This solves Project Euler 4: Largest palindrome product using Python (not limited to 3 digit numbers). I need suggestions for improvements to either the Python code or the math/algorithm since time of execution increases exponentially as number of digits in multipliers increase.

A palindromic number reads the same both ways. The largest palindrome made from >the product of two 2-digit numbers is 9009 = 91 × 99.
Find the largest palindrome made from the product of two 3-digit numbers.

Here, I am trying to generalise the problem for n-digit numbers:

import sys
print(sys.version)

'''
A palindromic number reads the same both ways.
The largest palindrome made from the product of two 2-digit numbers is 9009    = 91 × 99.
This program intends to find the largest palindrome made from the product of    two n-digit numbers.
'''

digits_str = input("Enter no. of digits in multipliers : ")
digits = int(digits_str)

min_plier = (10 ** (digits-1))   # Minimum n-digit   number for eg. if digits = 3, min_plier = 100
max_plier = int(("9" * (digits+1))[:digits]);   # Maximum n-digit number for eg. if digits = 3, max_plier = 999

# Calculate product and get palindrome
pallindromes = []
for z in range (max_plier, min_plier , -1):
    max_plier = z          # To avoide repetitive calcualtions.
    
    for x in range(max_plier, min_plier, -1):
        global pallindromes
        product = z * x

        # Check if product obtained is palindrome and is greater than previously obtained palindrome.
        if (str(product) == str(product)[::-1]) :
            pallindromes.append(product)

print("Largest palindrome is : " + str(max(pallindromes)))


Here's the time required for execution as the number of digits increase:

No. of digits : 2, Largest palindrome : 9009, Time required for execution : 1.403140s

No. of digits : 3, Largest palindrome : 906609, Time required for execution : 1.649165s

No. of digits : 4, Largest palindrome : 99000099, Time required for execution : 39.202

Solution

-
Instead of build a list of palindromes, calculate max palindrome.

-
When z * z is lower than max_palindrome, You can break the first for loop (all other palindromes will be lower).

-
When palindrome is lower than max_palindrome, You can break the second for loop (all other palindromes will be lower). Thanks @Peter Taylor for fix location of if statement.

-
Convert int to str is expensive. Do it once, not twice.

-
Based of @Peter Taylor algorithm, set step to -2

-
Based on Joe Wallis algorithm, modify second loop to range(max_plier, int((z * z) ** 0.5), -2)
++++++++++++++++++++
▶ OBJECTIVES
1. In the palindrome product post, what largest palindrome does the program find for 3-digit multipliers?
2. Write the next part of the palindrome product post, picking up after its last suggestion.
The rows aren't needed for either of the tasks.
++++++++++++++++++++
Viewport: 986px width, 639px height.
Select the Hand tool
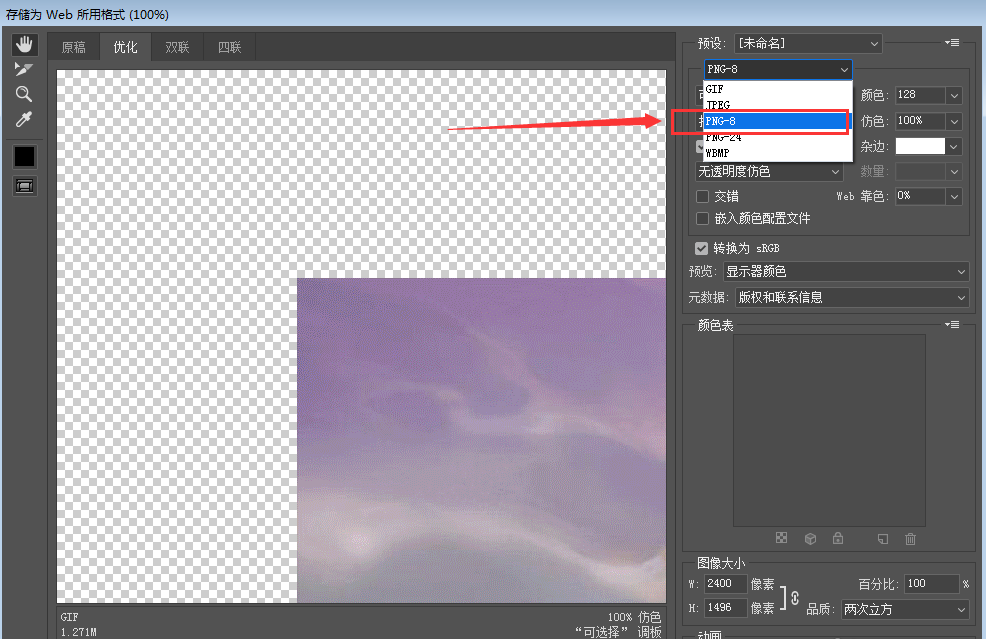[24, 43]
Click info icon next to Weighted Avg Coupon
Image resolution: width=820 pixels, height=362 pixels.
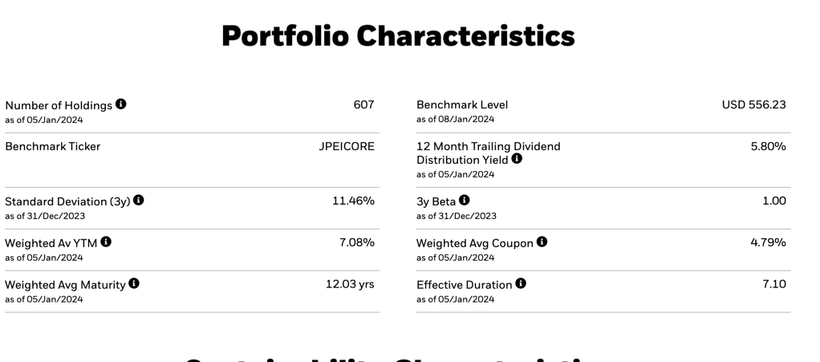tap(542, 242)
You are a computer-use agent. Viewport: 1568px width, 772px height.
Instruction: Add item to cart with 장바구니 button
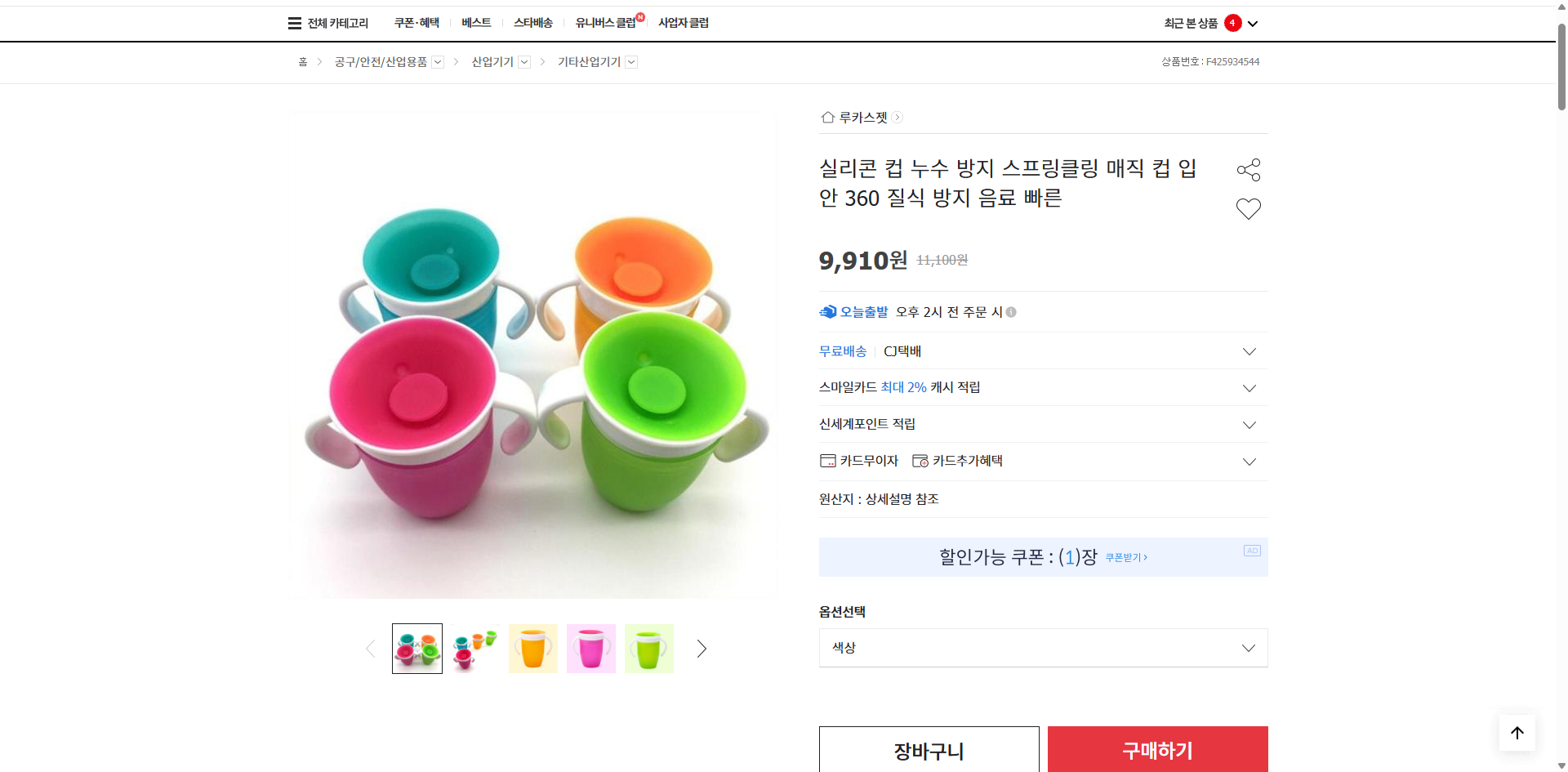pos(929,750)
++++++++++++++++++++
▶ SET OF ANSWERS
1. 906609

2.
Code:

min_plier = 10 ** (digits - 1)  # Minimum n-digit number for eg. if digits = 3, min_plier = 100
max_plier = 10 ** digits - 1    # Maximum n-digit number for eg. if digits = 3, max_plier = 999

max_palindrome = 0

for z in range(max_plier, min_plier, -2):
    if z * z < max_palindrome:
        break

    for x in range(max_plier, int((z * z) ** 0.5), -2):
        product = z * x

        # Check if product is greater than previously obtained palindrome.
        if product < max_palindrome:
            break

        sproduct = str(product)

        # Check if product obtained is palindrome.
        if sproduct == sproduct[::-1]:
            max_palindrome = product

print("Largest palindrome is : %s" % max_palindrome)


Test you solution:


No. of digits : 4, Largest palindrome : 99000099, Time required for
execution : 32s


No. of digits : 5, Largest palindrome : 9966006699, Time required for
execution : 55min

Test my solution


No. of digits : 4, Largest palindrome : 99000099, Time required for
execution : 1ms


No. of digits : 5, Largest palindrome : 9966006699, Time required for
execution : 7ms


No. of digits : 6, Largest palindrome : 999000000999, Time required for
execution : 67ms


No. of digits : 7, Largest palindrome : 99956644665999, Time required for
execution : 373ms

Final soulution and explanation

Lets look at simple example:

mmax = 4
for i in range(mmax, 1 - 1, -1):
    for j in range(mmax, i - 1, -1):
        print(i, j)



4 4

3 4

3 3

2 4

2 3

2 2

1 4

1 3

1 2

1 1

It's combinations with replacement (not permutation). In this case first palindrome is max palindrome.

digits = int(input("Enter no. of digits in multipliers : "))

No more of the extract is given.